Problem details: What lines below contain the string "computer"? List them all.

Supplied data:
'''

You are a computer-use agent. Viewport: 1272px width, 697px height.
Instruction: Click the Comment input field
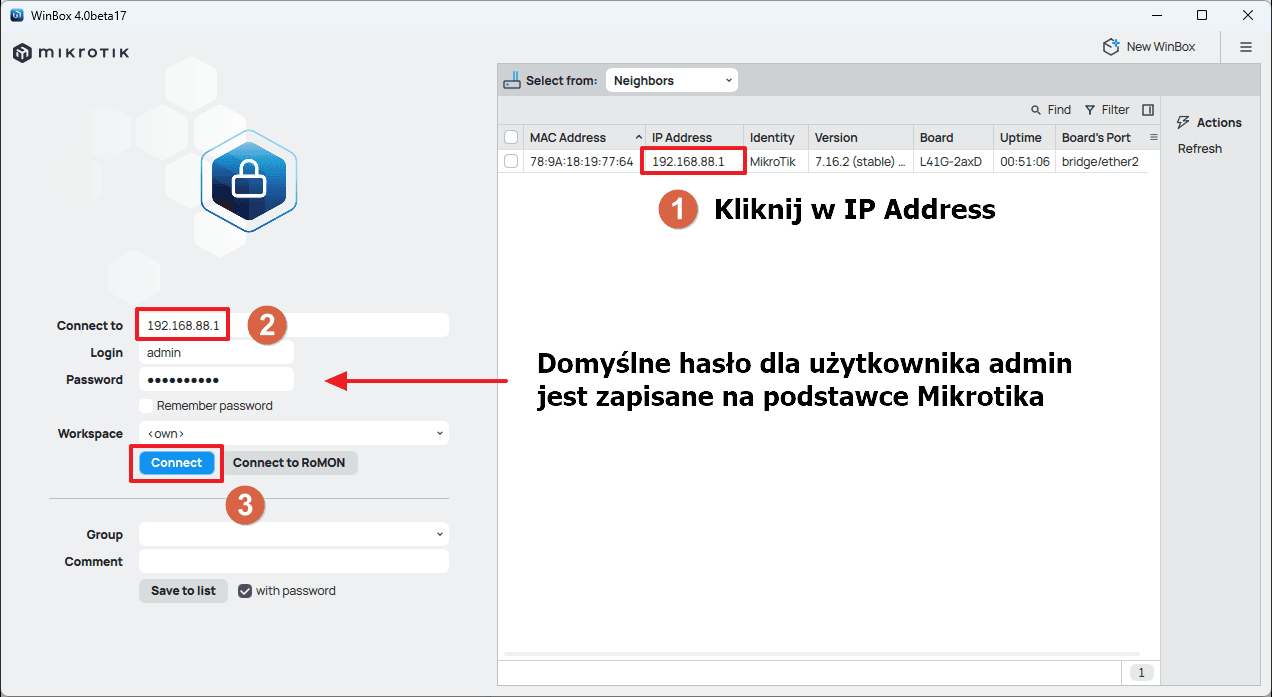(x=294, y=562)
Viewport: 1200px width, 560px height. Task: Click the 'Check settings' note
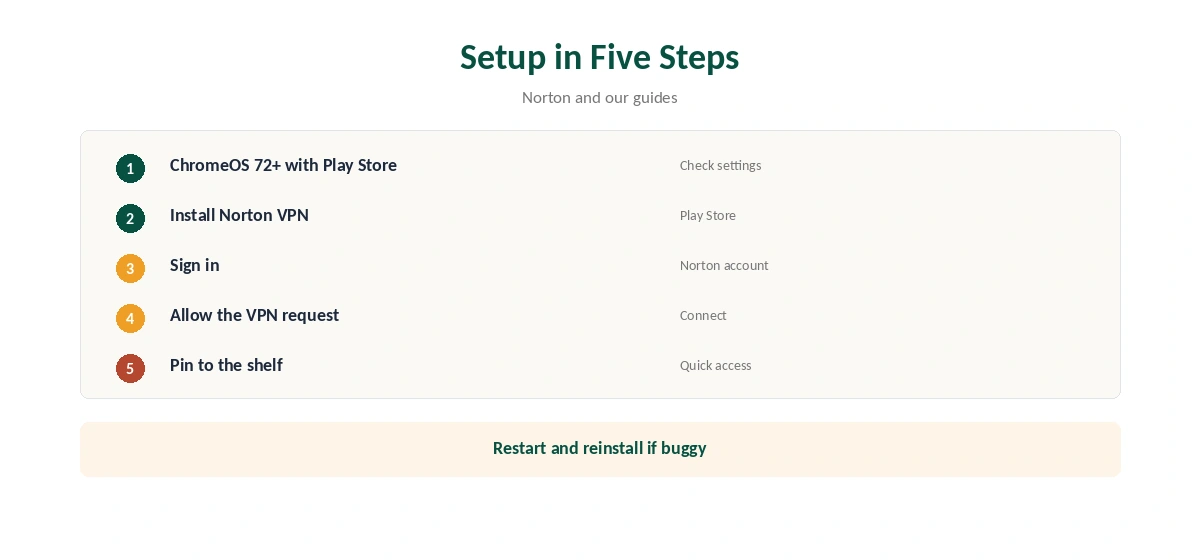click(x=720, y=165)
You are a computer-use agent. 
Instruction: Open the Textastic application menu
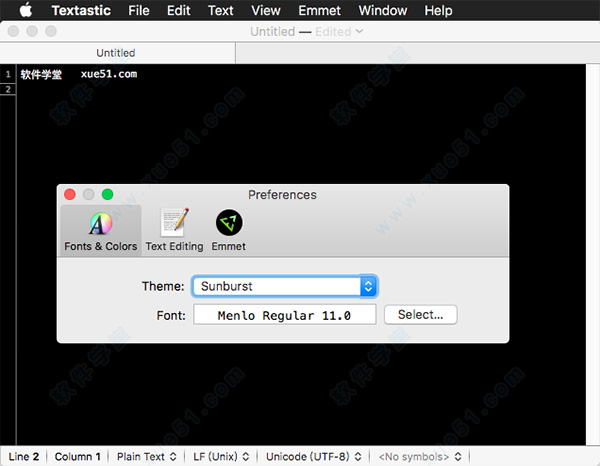pyautogui.click(x=81, y=11)
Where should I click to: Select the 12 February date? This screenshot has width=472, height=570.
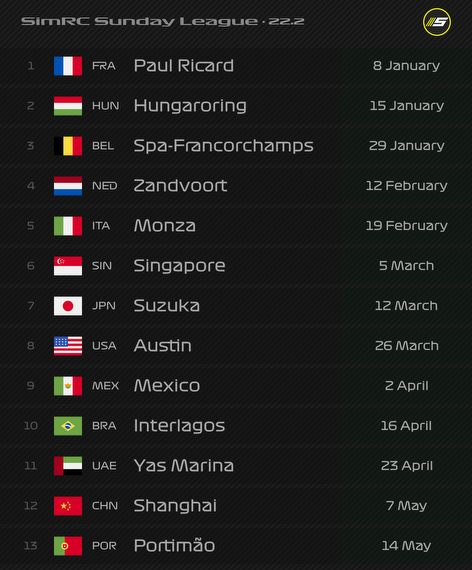(x=407, y=186)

'''

Your solution:
You are a computer-use agent. Viewport: 1272px width, 697px height.
You are a computer-use agent. 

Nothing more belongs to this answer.